Chose en soi (Kant) : Réalité inconnaissable sur laquelle nous projetons divers prismes (l’espace et le temps, la causalité, les qualités sensibles) afin de pouvoir percevoir le monde qui ne nous apparaît donc que sous la forme subjective de « phénomènes » (phainomenon signifiant en grec ce qui apparaît, apparence). Nous ne pourrons jamais être certains que cela corresponde bien à la réalité objective des « choses en soi », dont nous devons pourtant logiquement poser l’existence.

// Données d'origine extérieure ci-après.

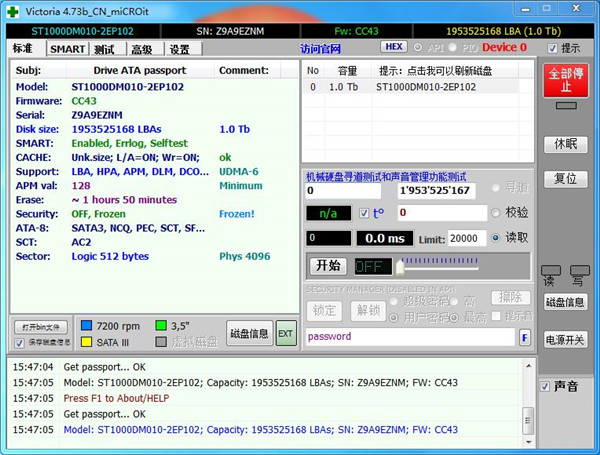Click the 休眠 sleep button
This screenshot has height=455, width=600.
(565, 143)
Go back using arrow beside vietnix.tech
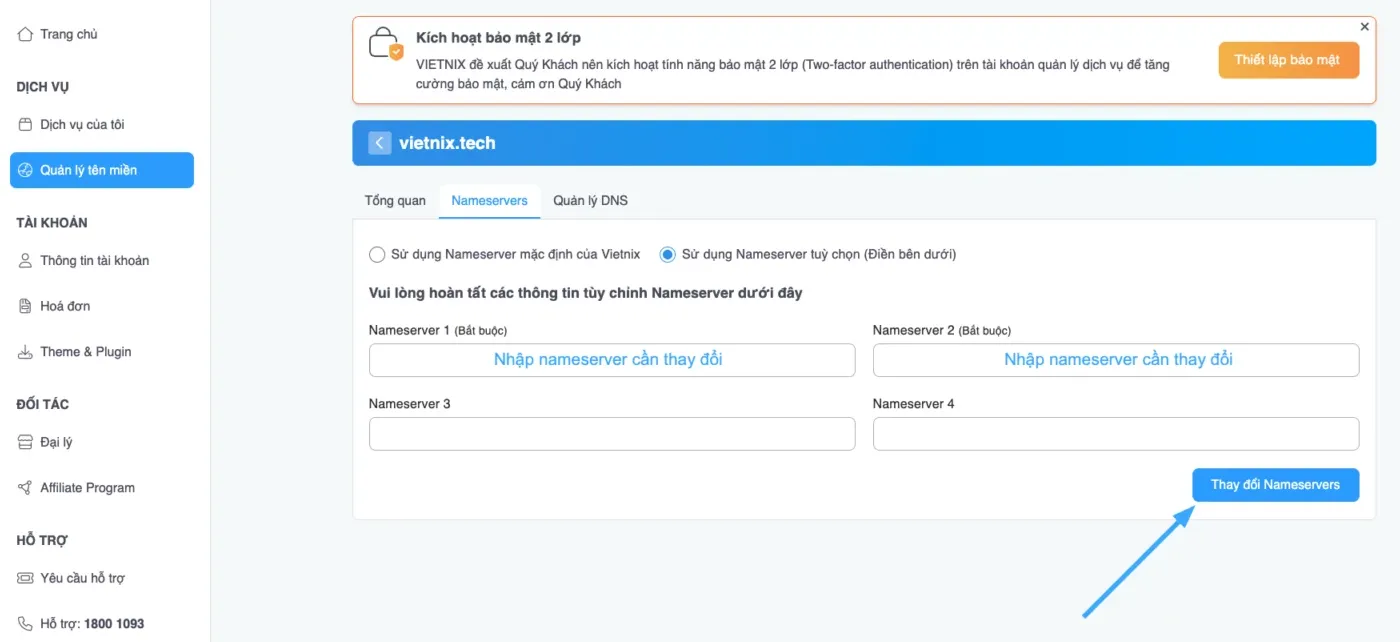The width and height of the screenshot is (1400, 642). click(379, 143)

Cogito (Descartes) : Certitude selon laquelle j’existe puisque je pense. En effet, douter, c’est penser que ce en quoi l’on croit n’est peut-être pas vrai. Il est donc impossible de douter de sa propre existence en tant qu’être pensant puisque cela reviendrait à penser que l’on ne pense pas. Je peux par contre douter de l’existence du monde que je perçois, de celle d’autrui, de celle de mon propre corps (que je dois donc distinguer de mon esprit), voire que 2+2 soit véritablement égal à 4, mais je ne peux pas douter du fait que je suis. C’est pourquoi la formule restée célèbre du cogito est « Je pense donc je suis ».
Déterminisme (Spinoza) : Si ce terme n’est pas employé par Spinoza lui-même, il décrit bien son système de pensée puisqu’il désigne une théorie (philosophique, religieuse ou scientifique) selon laquelle tout ce qui advient dans l’univers est déterminé à advenir ainsi. Tout évènement (de la chute d’une pierre en montagne au fait que je sois en train d’écrire cette phrase) étant l’effet d’une ou de plusieurs causes qui sont, à leur tour, les effets d’autres causes, rien dans l’univers ne se produit en dehors de ces chaînes de nécessités causales, qui ne sont pas la volonté de Dieu mais un processus aveugle, naturel et mécanique.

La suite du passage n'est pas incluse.